Durante largo tiempo de este año, se siguió cultivando el odio, enemistades, divisiones entre venezolanos por choques ideológicos y fanatismo político- partidista.
Ya a inicios del 2014, el Santo Padre Francisco en la celebración de la XLVII Jornada Mundial de la Paz, partiendo de la Fraternidad como fundamento y camino para la paz, invita a la comunión con los otros y dijo ”En los que encontramos no enemigos o contrincantes sino hermanos a los que acoger y querer.”
En pleno Jubileo “de la Misericordia y el perdón” en todo el mundo, con la Chinita sobre la misma tierra zuliana bendiciendo el diálogo esperado por Francisco y ya animados por los sagrados vientos navideños, evocamos el patriotismo, humanismo solidario y la religiosidad de los venezolanos para el comienzo de un sincero esfuerzo por la reconciliación nacional, la cultura de paz, diálogo, tolerancia, equidad, fraternidad y amor.

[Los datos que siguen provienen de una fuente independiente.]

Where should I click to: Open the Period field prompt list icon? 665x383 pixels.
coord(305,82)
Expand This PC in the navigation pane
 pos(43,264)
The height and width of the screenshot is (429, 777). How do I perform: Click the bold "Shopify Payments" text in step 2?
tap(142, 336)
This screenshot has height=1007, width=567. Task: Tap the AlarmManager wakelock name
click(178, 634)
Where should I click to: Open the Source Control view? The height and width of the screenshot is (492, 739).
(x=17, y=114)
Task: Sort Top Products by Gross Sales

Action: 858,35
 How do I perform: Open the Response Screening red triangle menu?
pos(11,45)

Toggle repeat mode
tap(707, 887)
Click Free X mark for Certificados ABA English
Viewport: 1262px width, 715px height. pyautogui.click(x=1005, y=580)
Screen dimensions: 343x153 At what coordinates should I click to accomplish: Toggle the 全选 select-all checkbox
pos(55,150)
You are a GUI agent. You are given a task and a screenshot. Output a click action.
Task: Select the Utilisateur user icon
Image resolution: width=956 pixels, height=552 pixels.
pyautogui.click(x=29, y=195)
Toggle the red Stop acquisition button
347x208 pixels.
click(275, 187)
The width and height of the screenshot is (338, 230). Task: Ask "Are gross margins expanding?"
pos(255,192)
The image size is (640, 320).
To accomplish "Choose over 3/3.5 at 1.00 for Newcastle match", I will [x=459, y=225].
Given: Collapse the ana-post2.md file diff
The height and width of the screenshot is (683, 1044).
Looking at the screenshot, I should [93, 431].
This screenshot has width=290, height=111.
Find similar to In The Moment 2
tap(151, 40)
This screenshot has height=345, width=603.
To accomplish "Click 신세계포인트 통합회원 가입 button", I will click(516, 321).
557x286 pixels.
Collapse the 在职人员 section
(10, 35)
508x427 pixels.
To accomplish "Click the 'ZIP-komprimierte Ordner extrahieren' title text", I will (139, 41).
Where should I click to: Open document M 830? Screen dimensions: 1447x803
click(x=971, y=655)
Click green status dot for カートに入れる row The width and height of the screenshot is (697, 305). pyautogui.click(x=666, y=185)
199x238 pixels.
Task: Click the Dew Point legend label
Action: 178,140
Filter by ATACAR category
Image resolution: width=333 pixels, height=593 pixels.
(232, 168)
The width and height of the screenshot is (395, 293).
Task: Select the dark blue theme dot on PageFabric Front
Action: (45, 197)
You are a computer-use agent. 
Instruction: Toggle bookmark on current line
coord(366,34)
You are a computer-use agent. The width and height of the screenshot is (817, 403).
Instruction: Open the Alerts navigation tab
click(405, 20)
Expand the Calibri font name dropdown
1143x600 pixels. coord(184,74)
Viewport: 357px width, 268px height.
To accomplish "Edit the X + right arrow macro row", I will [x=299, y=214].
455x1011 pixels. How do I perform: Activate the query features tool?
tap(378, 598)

La solidaridad del Papa en estos tiempos difíciles, también es una clara alusión a la unidad en la diversidad, al respeto por la pluralidad ideológica, étnica, cultural, sana integración social y convivencia civilizada. Además, de la esperanza en la reorientación de la política económica y social de la que tanto se requiere para bien de todos. Venezuela y el Zulia necesitan con urgencia la reconciliación, el cultivo de la paz y la superación de negativas actitudes divisionistas.